José Franco

Personal information
- Full name: José Daniel Franco Aldana
- Date of birth: 17 October 2001 (age 24)
- Place of birth: Río Hondo, Guatemala
- Height: 1.84 m (6 ft 0 in)
- Position: Forward

Team information
- Current team: Antigua

Senior career*
- Years: Team / Apps / (Gls)
- 2020–2022: Municipal / 29 / (1)
- 2022–2023: Mixco / 21 / (4)
- 2023–2025: Antigua / 6 / (0)
- 2024: → Oaxaca (loan) / 27 / (6)
- 2025: → Malacateco (loan) / 4 / (3)
- 2026: Oaxaca / 0 / (0)
- 2026–: Antigua / 0 / (0)

International career^{‡}
- 2023–: Guatemala / 2 / (0)

= José Franco (footballer, born 2001) =

Guatemalan footballer (born 2001)

José Daniel Franco Aldana (born 17 October 2001) is a Guatemalan professional footballer who plays as a forward for Liga Bantrab club Antigua and the Guatemala national team.

==Club career==
===Municipal===
Franco began his professional football career in Liga Nacional club Municipal.
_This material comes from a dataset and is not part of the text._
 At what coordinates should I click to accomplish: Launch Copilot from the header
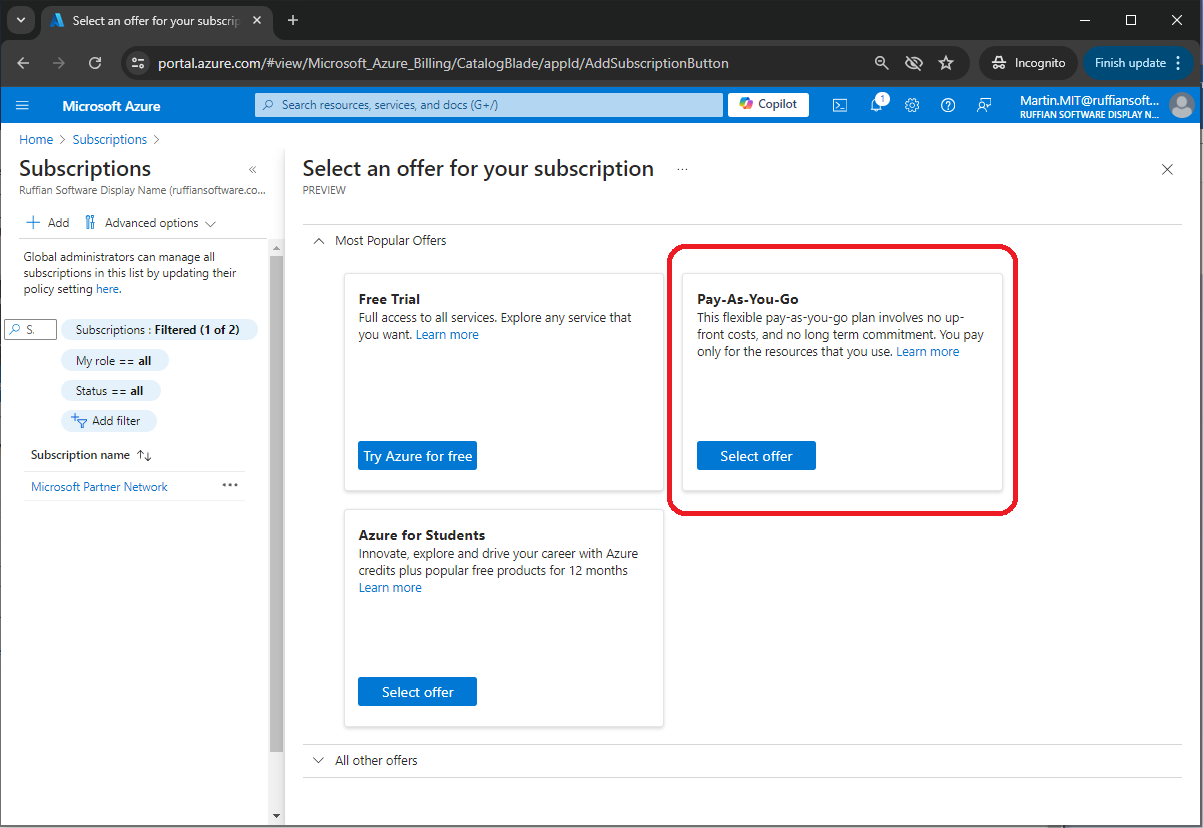tap(768, 104)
Franco tallied one goal in 29 appearances across all competitions for Municipal.

===Mixco===
Franco signed with Mixco ahead of the 2022–23 Liga Nacional de Guatemala Clausura in 2022. He would make his debut on 1 March 2023 in a 3-0 defeat against Guastatoya.

===Antigua===
After one season with Mixco, Franco joined Antigua. He would make his debut on 26 September 2023.

==International career==
On 7 June 2023, Franco made his senior debut in a friendly match against Mexico in a 2-0 defeat. In 2024, Franco would make his second appearance for Guatemala in a friendly match against El Salvador in a 1-0 defeat.